#### [TASK TO COMPLETE]
The whole listing is to be repeated exactly. Add nothing.

[SUPPLIED MATERIAL — start]

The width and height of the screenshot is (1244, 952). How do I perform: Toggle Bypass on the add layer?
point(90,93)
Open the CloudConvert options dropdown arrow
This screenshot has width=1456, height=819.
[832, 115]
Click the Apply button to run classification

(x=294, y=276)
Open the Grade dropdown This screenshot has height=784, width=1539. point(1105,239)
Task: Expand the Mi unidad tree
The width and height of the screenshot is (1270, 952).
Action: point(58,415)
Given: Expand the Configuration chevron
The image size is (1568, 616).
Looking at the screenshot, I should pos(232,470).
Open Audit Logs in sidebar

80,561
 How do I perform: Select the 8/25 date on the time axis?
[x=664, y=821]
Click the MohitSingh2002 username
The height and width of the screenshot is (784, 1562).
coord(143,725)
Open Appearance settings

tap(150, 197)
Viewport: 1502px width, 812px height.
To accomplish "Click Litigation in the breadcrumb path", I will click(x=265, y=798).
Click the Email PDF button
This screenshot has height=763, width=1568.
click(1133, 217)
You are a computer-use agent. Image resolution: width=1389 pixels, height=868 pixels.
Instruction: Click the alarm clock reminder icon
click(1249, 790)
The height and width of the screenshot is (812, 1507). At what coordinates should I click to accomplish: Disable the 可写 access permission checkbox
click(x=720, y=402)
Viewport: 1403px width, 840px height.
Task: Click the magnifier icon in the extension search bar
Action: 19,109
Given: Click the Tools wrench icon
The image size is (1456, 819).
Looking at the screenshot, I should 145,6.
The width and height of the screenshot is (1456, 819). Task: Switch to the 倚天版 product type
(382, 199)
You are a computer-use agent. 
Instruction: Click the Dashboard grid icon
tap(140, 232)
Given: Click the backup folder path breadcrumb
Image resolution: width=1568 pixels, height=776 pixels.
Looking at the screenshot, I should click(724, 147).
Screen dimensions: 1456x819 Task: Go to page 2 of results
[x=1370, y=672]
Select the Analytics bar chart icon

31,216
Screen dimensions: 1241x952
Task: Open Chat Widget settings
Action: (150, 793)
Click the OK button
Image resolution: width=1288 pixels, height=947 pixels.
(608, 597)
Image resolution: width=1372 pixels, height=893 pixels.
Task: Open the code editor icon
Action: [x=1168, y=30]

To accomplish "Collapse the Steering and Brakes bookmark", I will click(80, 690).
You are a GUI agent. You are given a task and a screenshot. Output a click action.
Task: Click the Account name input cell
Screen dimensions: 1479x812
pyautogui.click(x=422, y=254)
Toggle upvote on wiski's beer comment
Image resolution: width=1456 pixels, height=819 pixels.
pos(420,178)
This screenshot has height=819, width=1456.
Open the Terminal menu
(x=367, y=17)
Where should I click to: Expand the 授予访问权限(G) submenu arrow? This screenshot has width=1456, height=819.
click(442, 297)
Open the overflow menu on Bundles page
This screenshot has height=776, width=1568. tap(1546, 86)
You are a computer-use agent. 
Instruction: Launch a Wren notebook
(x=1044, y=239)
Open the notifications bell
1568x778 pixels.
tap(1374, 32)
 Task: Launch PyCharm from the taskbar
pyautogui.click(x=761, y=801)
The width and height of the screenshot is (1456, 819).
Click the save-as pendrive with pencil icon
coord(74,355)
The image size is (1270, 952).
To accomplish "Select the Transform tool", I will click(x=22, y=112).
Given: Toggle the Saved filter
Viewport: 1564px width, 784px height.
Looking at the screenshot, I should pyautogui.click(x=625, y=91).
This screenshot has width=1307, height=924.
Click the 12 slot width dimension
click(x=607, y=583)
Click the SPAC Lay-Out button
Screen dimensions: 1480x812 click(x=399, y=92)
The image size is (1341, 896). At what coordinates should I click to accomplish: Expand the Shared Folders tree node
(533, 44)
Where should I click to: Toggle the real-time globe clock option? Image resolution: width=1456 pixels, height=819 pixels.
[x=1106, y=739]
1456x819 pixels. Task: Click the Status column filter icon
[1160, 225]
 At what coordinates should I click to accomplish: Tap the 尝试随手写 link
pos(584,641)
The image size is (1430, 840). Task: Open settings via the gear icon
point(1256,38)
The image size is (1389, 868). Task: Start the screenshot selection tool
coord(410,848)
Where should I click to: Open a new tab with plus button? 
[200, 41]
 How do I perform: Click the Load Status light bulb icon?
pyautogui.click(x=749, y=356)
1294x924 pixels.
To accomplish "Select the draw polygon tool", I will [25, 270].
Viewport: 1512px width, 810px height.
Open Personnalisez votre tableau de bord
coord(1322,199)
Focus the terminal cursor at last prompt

[SUPPLIED MATERIAL — finish]

#### [EXPECTED OUTPUT]
The width and height of the screenshot is (1244, 952). How do I perform: Toggle Bypass on the add layer?
point(90,93)
Open the CloudConvert options dropdown arrow
This screenshot has width=1456, height=819.
[832, 115]
Click the Apply button to run classification

(x=294, y=276)
Open the Grade dropdown This screenshot has height=784, width=1539. point(1105,239)
Task: Expand the Mi unidad tree
The width and height of the screenshot is (1270, 952).
Action: point(58,415)
Given: Expand the Configuration chevron
The image size is (1568, 616).
Looking at the screenshot, I should pos(232,470).
Open Audit Logs in sidebar

80,561
 How do I perform: Select the 8/25 date on the time axis?
[x=664, y=821]
Click the MohitSingh2002 username
The height and width of the screenshot is (784, 1562).
coord(143,725)
Open Appearance settings

tap(150, 197)
Viewport: 1502px width, 812px height.
To accomplish "Click Litigation in the breadcrumb path", I will click(x=265, y=798).
Click the Email PDF button
This screenshot has height=763, width=1568.
click(1133, 217)
You are a computer-use agent. Image resolution: width=1389 pixels, height=868 pixels.
Instruction: Click the alarm clock reminder icon
click(1249, 790)
The height and width of the screenshot is (812, 1507). At what coordinates should I click to accomplish: Disable the 可写 access permission checkbox
click(x=720, y=402)
Viewport: 1403px width, 840px height.
Task: Click the magnifier icon in the extension search bar
Action: 19,109
Given: Click the Tools wrench icon
The image size is (1456, 819).
Looking at the screenshot, I should 145,6.
The width and height of the screenshot is (1456, 819). Task: Switch to the 倚天版 product type
(382, 199)
You are a computer-use agent. 
Instruction: Click the Dashboard grid icon
tap(140, 232)
Given: Click the backup folder path breadcrumb
Image resolution: width=1568 pixels, height=776 pixels.
Looking at the screenshot, I should click(724, 147).
Screen dimensions: 1456x819 Task: Go to page 2 of results
[x=1370, y=672]
Select the Analytics bar chart icon

31,216
Screen dimensions: 1241x952
Task: Open Chat Widget settings
Action: (150, 793)
Click the OK button
Image resolution: width=1288 pixels, height=947 pixels.
(608, 597)
Image resolution: width=1372 pixels, height=893 pixels.
Task: Open the code editor icon
Action: [x=1168, y=30]

To accomplish "Collapse the Steering and Brakes bookmark", I will click(80, 690).
You are a GUI agent. You are given a task and a screenshot. Output a click action.
Task: Click the Account name input cell
Screen dimensions: 1479x812
pyautogui.click(x=422, y=254)
Toggle upvote on wiski's beer comment
Image resolution: width=1456 pixels, height=819 pixels.
pos(420,178)
This screenshot has height=819, width=1456.
Open the Terminal menu
(x=367, y=17)
Where should I click to: Expand the 授予访问权限(G) submenu arrow? This screenshot has width=1456, height=819.
click(442, 297)
Open the overflow menu on Bundles page
This screenshot has height=776, width=1568. tap(1546, 86)
You are a computer-use agent. 
Instruction: Launch a Wren notebook
(x=1044, y=239)
Open the notifications bell
1568x778 pixels.
tap(1374, 32)
 Task: Launch PyCharm from the taskbar
pyautogui.click(x=761, y=801)
The width and height of the screenshot is (1456, 819).
Click the save-as pendrive with pencil icon
coord(74,355)
The image size is (1270, 952).
To accomplish "Select the Transform tool", I will click(x=22, y=112).
Given: Toggle the Saved filter
Viewport: 1564px width, 784px height.
Looking at the screenshot, I should pyautogui.click(x=625, y=91).
This screenshot has width=1307, height=924.
Click the 12 slot width dimension
click(x=607, y=583)
Click the SPAC Lay-Out button
Screen dimensions: 1480x812 click(x=399, y=92)
The image size is (1341, 896). At what coordinates should I click to accomplish: Expand the Shared Folders tree node
(533, 44)
Where should I click to: Toggle the real-time globe clock option? Image resolution: width=1456 pixels, height=819 pixels.
[x=1106, y=739]
1456x819 pixels. Task: Click the Status column filter icon
[1160, 225]
 At what coordinates should I click to accomplish: Tap the 尝试随手写 link
pos(584,641)
The image size is (1430, 840). Task: Open settings via the gear icon
point(1256,38)
The image size is (1389, 868). Task: Start the screenshot selection tool
coord(410,848)
Where should I click to: Open a new tab with plus button? 
[200, 41]
 How do I perform: Click the Load Status light bulb icon?
pyautogui.click(x=749, y=356)
1294x924 pixels.
To accomplish "Select the draw polygon tool", I will [25, 270].
Viewport: 1512px width, 810px height.
Open Personnalisez votre tableau de bord
coord(1322,199)
Focus the terminal cursor at last prompt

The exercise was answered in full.